Racing in Rio

When recent graduate and first-time Olympian Alex Amankwah moved to the United State as an eight-year-old, he said that he expected to see futuristic marvels like flying cars and hoverboards. He had grown up in a poor part of Ghana, and his mother brought him to Los Angeles, California, so he and his family could have a better life. But in L.A., Amankwah didn’t find the high-tech fantasy he’d dreamed of. Instead, he found a poor neighborhood full of gangs and violence.

“For a while, I thought being in a gang and being tough was really cool,” Amankwah said. “I thought it was what I wanted. But then I went to high school and began playing sports—and I saw a new path for my life.”

That new path led Amankwah from the basketball court to the track, where he smashed a UA school record, became a first-team All American, qualified for the world championships, and, most recently, competed at the 2016 summer Olympics in Rio de Janeiro, Brazil.

“When I was in high school, I actually thought track was for losers,” Amankwah said. “To me, it was the sport people did when they couldn’t play basketball, soccer, or football.”

But after his high school basketball coach encouraged him to join the track team, Amankwah realized that he was fast. Really fast. He learned to love the gasps of fans seeing him break records, and he loved seeing how hard work could push him to be a little fast each year.

Within three years of his first race, Amankwah was the fastest 800-meter runner in California. He went to junior college and then transferred to The University of Alabama, where he simultaneously shattered the school’s 11-year-old record and became Ghana’s fastest ever 800-meter indoor runner.

“The 800 is a special race because you need speed and endurance,” Amankwah said. “And it is often hard to get those two in sync.”

Consequently, Amankwah trains in both long distance running and in sprinting—putting in more than 40 miles each week. Still, when the Olympic trials opened May 1, 2015, Amankwah wasn’t ready.

He had 422 days to meet the qualifying time for the 800-meter dash, which was 1:46.00. But he’d never gone that fast before. Thinking that his qualifying run was still months away, Amankwah was surprised when only a day after the trials opened, he ran a personal best of 1:45.91 in Baton Rouge, Louisiana.

He had made it. And when he got the call from Ghana that he was on the team, he was overjoyed.

“If had run that time even two days before, it never would have counted, “Amankwah said. “I was so lucky.”

In the time between the Olympic trials and the Olympics, however, Amankwah’s luck hit a dry spell. He fractured his fibula just three months before the Rio games, and as a result he wasn’t able to run for a month. He substituted his regular workout routine for biking exercises, but his muscles atrophied, and when he arrived in Rio, his fibula was still fractured.

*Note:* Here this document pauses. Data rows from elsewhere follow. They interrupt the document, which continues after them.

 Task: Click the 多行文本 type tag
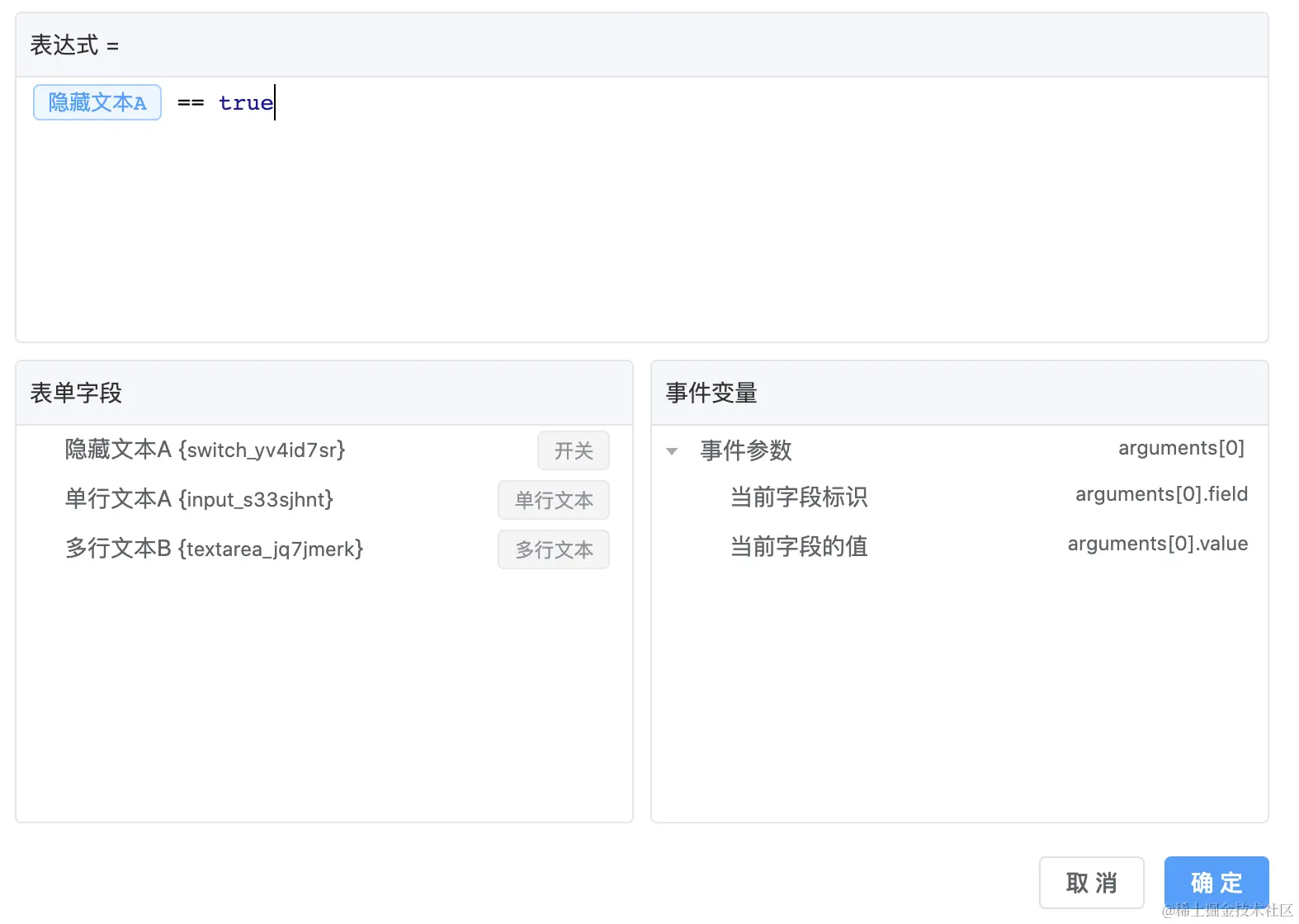click(554, 549)
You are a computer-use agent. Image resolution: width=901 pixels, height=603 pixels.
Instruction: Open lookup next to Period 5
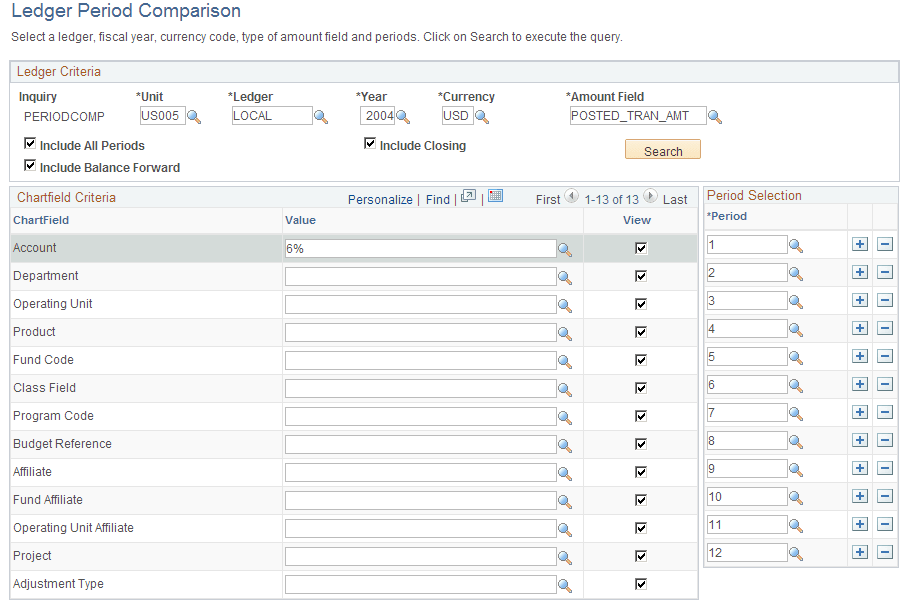tap(796, 357)
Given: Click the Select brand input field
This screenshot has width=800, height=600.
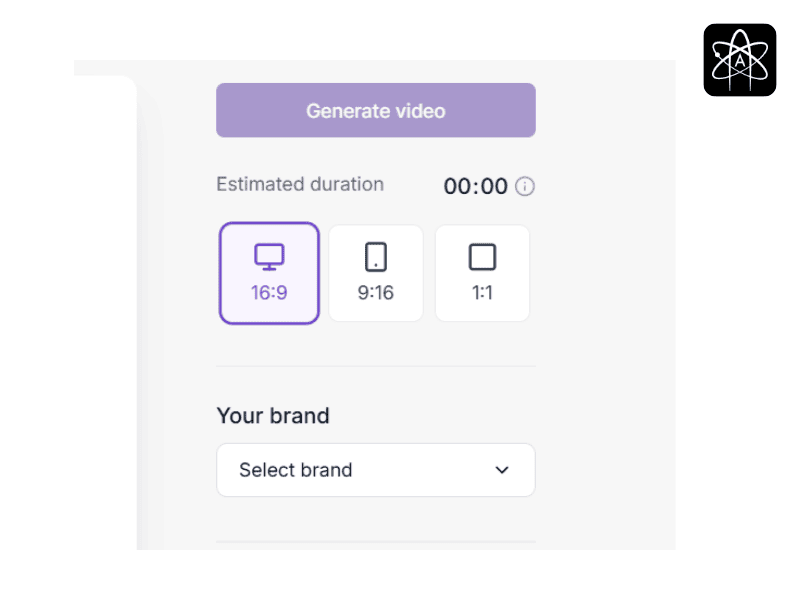Looking at the screenshot, I should click(350, 470).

He still ran, but he wasn’t pleased with his time. In the first qualifying heat, he was eliminated with a time of 1:50.33. Following the race, Amankwah went to the doctor and finally rested his leg, putting it in a boot and giving it time to heal properly.

“Going to the Olympics, I knew it was going to be a stretch for me to do well,” Amankwah said. “But I will be back, and next time I am going to redeem myself because I believe I am one of the top athletes in the world.”

Between now and the next Olympics, Amankwah is going to train harder than ever before, but he says he also wants to put his psychology degree to good use.

“I want to start a program where I can counsel kids in poor communities,” Amankwah said. “If it weren’t for my involvement in athletics, I would still be interested in gangs and believe that getting a high school diploma was good enough. I want kids in poor communities to know that they can dream big dreams and that those dreams can come true—like mine did.”